Arya asintió con la cabeza. Cerró los ojos, levantó la mano y la colocó con la palma dirigida hacia el rostro de Bradburn. Los dos permanecieron inmóviles un rato. Eragon contactó con la mente de Bradburn y sintió la lucha de voluntades que se estaba desarrollando entre ellos. Arya se iba abriendo paso a través de las defensas de él para llegar a su conciencia. Tardó un minuto en hacerlo, pero al final obtuvo el control de la mente del hombre y pudo evocar y examinar todos sus recuerdos hasta que descubrió la naturaleza de sus protecciones mágicas. Entonces, Arya pronunció unas palabras en el idioma antiguo y envolvió a Bradburn en un hechizo que esquivó esas protecciones y que lo sumió en un profundo sueño.
—¡Lo ha matado! —gritó uno de los guardias.

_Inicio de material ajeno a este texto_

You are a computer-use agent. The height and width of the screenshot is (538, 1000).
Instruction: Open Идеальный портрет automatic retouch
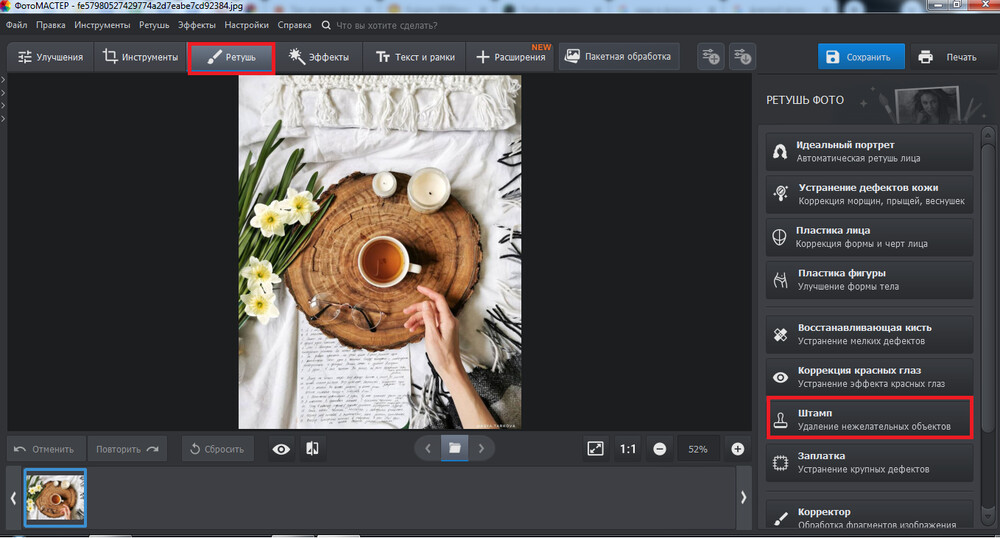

Los demás prorrumpieron en exclamaciones de miedo y de resentimiento. Mientras Eragon intentaba convencerlos de que no era así, se oyó el sonido de una de las trompetas de los vardenos a lo lejos. Otra trompeta respondió a la primera, esta mucho más cercana e, inmediatamente, otra. Acto seguido, llegó un murmullo entrecortado procedente del patio de abajo; a Eragon le parecieron exclamaciones de alegría.
Desconcertado, miró a Arya y ambos se dieron la vuelta al mismo tiempo para acercarse a las ventanas de la sala.
Al suroeste se encontraba Belatona, una ciudad próspera, y una de las más grandes del Imperio. Los edificios cercanos al castillo eran unas construcciones impresionantes hechas de piedra y con techos inclinados, mientras que los que se encontraban lejos de la fortaleza habían sido construidos con madera y yeso. Durante el enfrentamiento, varios de los edificios de madera se habían incendiado, y el humo llenaba el cielo con una nube marrón que provocaba escozor en los ojos y en la garganta. Alejado un kilómetro y medio de la ciudad y en la misma dirección se levantaba el campamento de los vardenos: unas largas hileras de tiendas de lana de color gris protegidas tras unas trincheras de estacas; unos cuantos pabellones de brillantes colores y adornados con banderas y banderines, y, cubriendo el suelo, cientos de hombres heridos. Las tiendas destinadas al cuidado de los heridos estaban abarrotadas.
Al norte, más allá de los muelles y de los almacenes, se extendía el lago Leona, una enorme masa de agua punteada con la espuma de alguna que otra cresta de ola.
En lo alto, una masa de nubes oscuras avanzaba desde el oeste cerniéndose sobre la ciudad y amenazando con envolverla por completo con las ráfagas de lluvia que se desprendían desde su vientre como los flecos de una falda. Unos rayos de luz azulada se filtraban aquí y allá desde lo más profundo de la tormenta, y los truenos sonaban como rugidos de una bestia furiosa.
A pesar de todo ello, Eragon no vio nada que explicara el escándalo que le había llamado la atención.
Arya y él corrieron hasta la ventana que quedaba directamente encima del patio. Allí, Saphira y los hombres y elfos que trabajaban con ella acababan de apartar todos los bloques de piedra de delante de la torre. Eragon silbó, y cuando la dragona levantó la mirada, le hizo una señal con la mano. Sus enormes comisuras se separaron en una sonrisa que dejó al descubierto todos sus dientes, y una lengua de humo salió por sus fosas nasales y su boca.
—¡Eh! ¿Qué noticias hay? —gritó Eragon.
Uno de los vardenos, que se encontraba en los muros del castillo, levantó un brazo y señaló hacia el este.